*Passage provided*:
++++++++++++++++++++

What stands out is where the firm is placing its bets. Sequoia has long been one of the most aggressive venture investors in foundational AI, backing OpenAI early and pouring substantial capital into Anthropic more recently. Both companies are reportedly preparing for potential public listings in 2026, which could deliver outsized returns if the current valuations hold.

Yet Sequoia is not limiting itself to the handful of giants racing to build the largest models. It has also invested in a growing cohort of applied-AI companies that are putting the technology to work in the real world—most notably Physical Intelligence, the Bay Area robotics startup blending AI with physical dexterity, and Factory, which develops autonomous AI agents for enterprise engineering teams.

This diversification mirrors a broader market trend: there has been a clear uptick in the number of companies raising substantial late-stage funds outside the narrow band of foundational model developers. While OpenAI, Anthropic, and a few peers continue to dominate headlines and command the largest single rounds, a widening circle of startups in vertical applications—robotics, enterprise automation, healthcare diagnostics, scientific discovery, and specialized infrastructure—is attracting nine- and ten-figure checks from top-tier firms. These companies are moving from prototype to revenue faster than previous generations of software startups ever could, often hitting meaningful traction with far smaller teams.

The result is a more crowded and competitive late-stage landscape, where capital is flowing not just to the picks-and-shovels providers of AI but to the builders who are embedding intelligence into specific industries and workflows. Sequoia’s new fund positions it to capture upside across this expanding stack.

The raise also marks the first major capital call under the firm’s updated leadership. Alfred Lin and Pat Grady now serve as co-stewards of the 54-year-old Silicon Valley institution, and the $7 billion vehicle is their opening statement: Sequoia intends to stay at the forefront of the AI wave rather than rest on decades of past success.

Their approach appears pragmatic—maintaining the firm’s historic discipline around founder quality and market timing while adapting to an environment where the best opportunities require both speed and patience.

++++++++++++++++++++

*Data for analysis*:
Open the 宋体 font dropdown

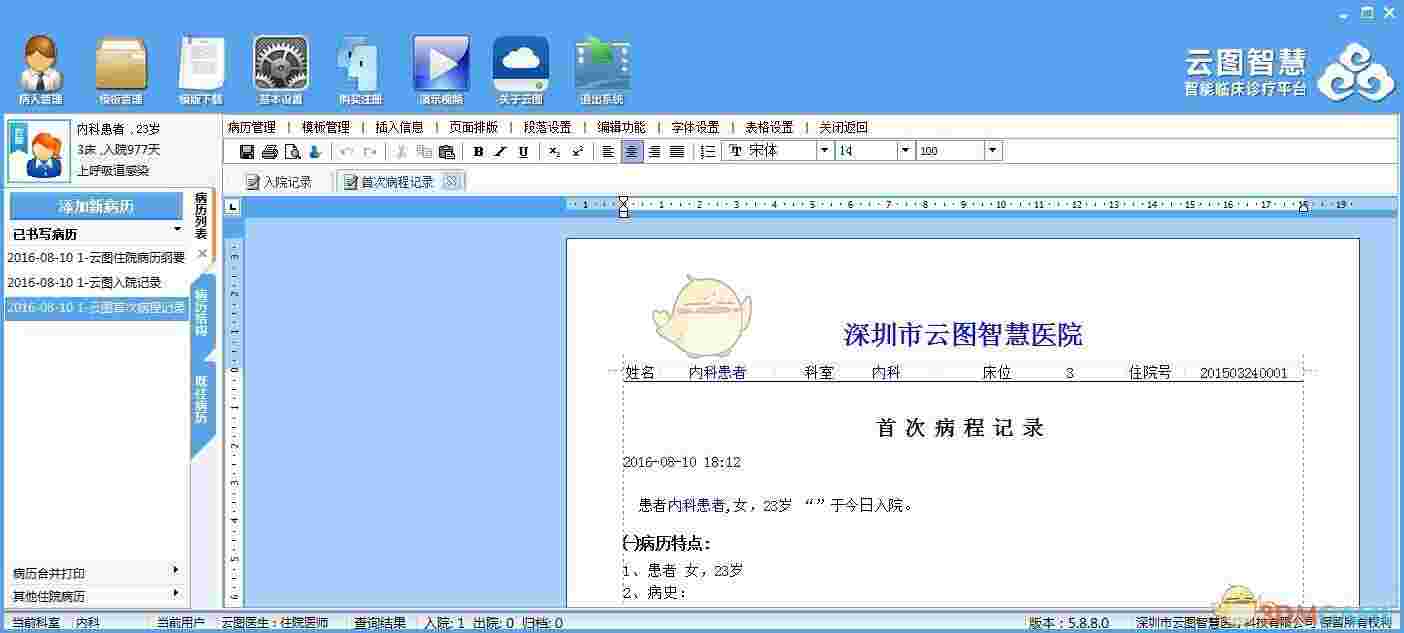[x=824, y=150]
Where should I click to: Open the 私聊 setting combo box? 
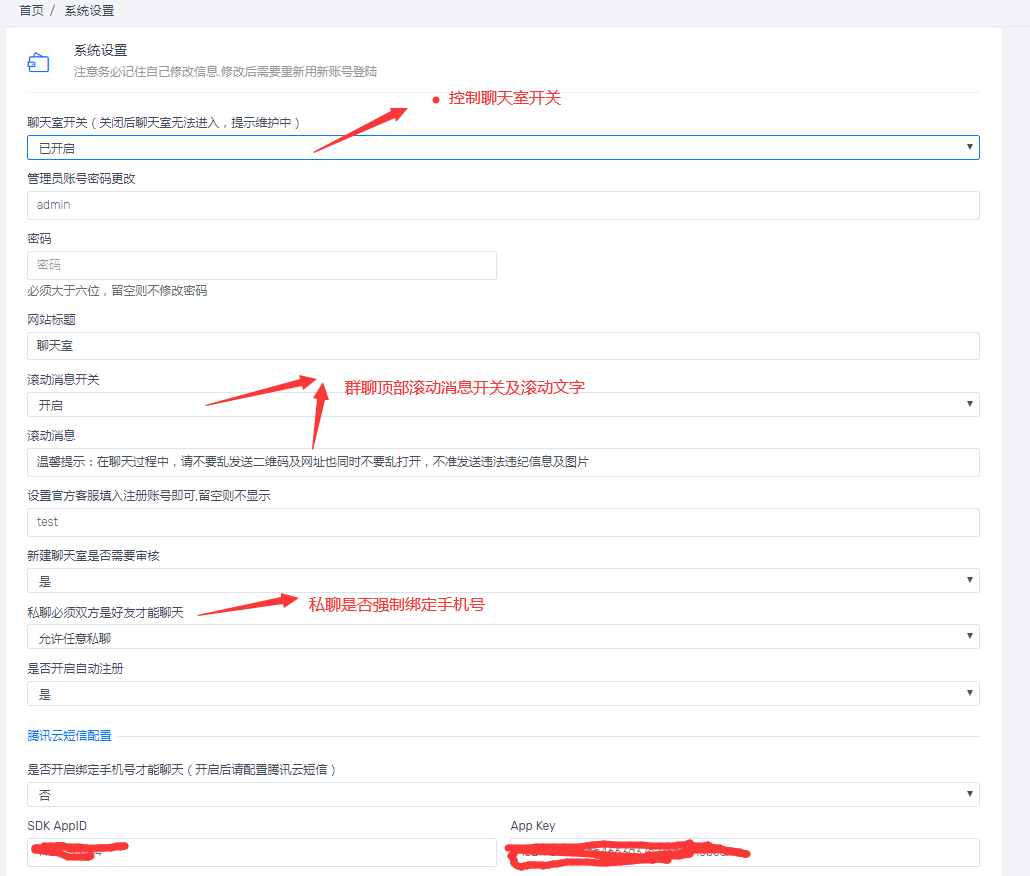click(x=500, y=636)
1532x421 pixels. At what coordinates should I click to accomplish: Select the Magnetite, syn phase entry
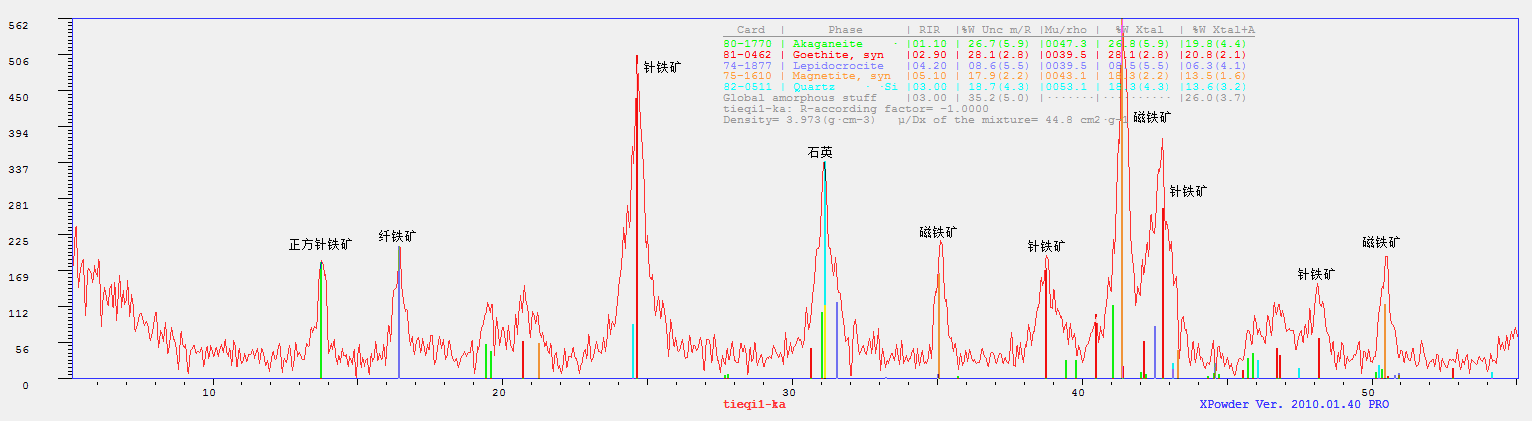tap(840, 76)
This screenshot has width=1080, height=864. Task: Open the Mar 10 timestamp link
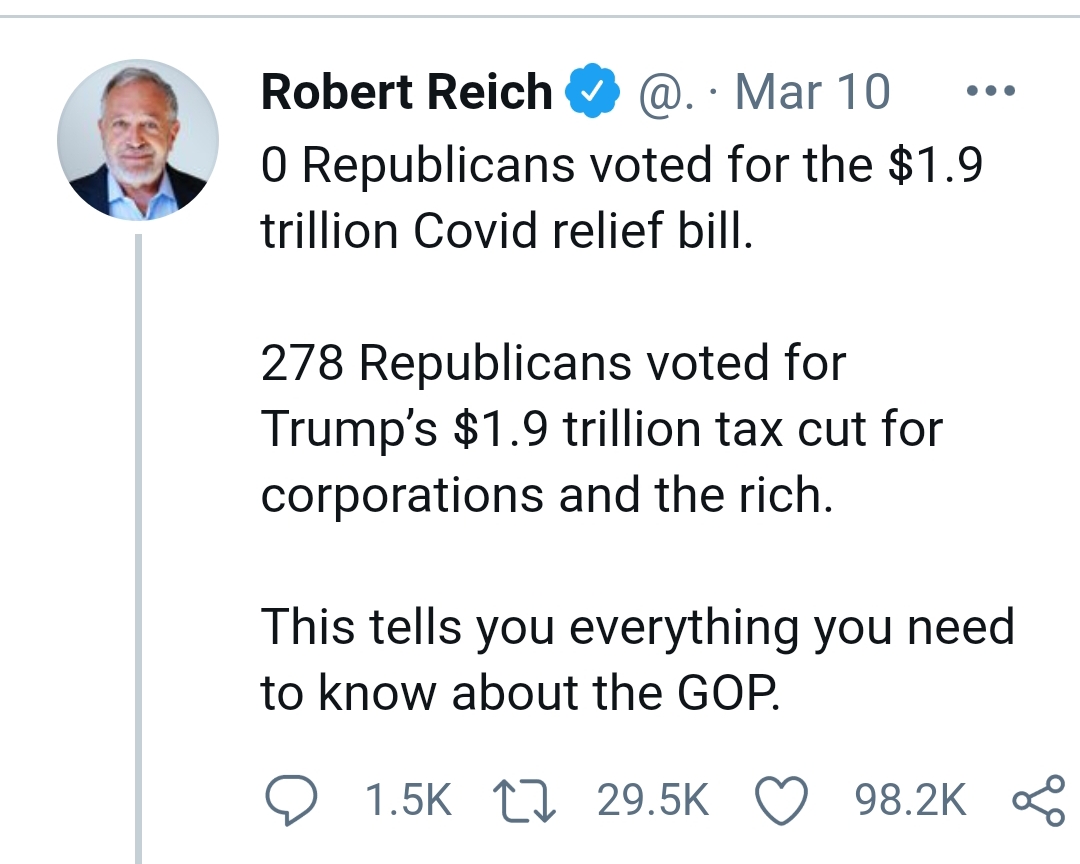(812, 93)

++++++++++++++++++++

*Exercises*:
**A.** In the passage on Sequoia's new fund, who serves as co-stewards of the firm?
**B.** Return the passage on Sequoia's new fund from "Their approach appears" to "speed and patience.", copied word for word.
The listing has no connection to the passage on Sequoia's new fund.

*Task answers*:
**A.** Alfred Lin and Pat Grady.

**B.**
Their approach appears pragmatic—maintaining the firm’s historic discipline around founder quality and market timing while adapting to an environment where the best opportunities require both speed and patience.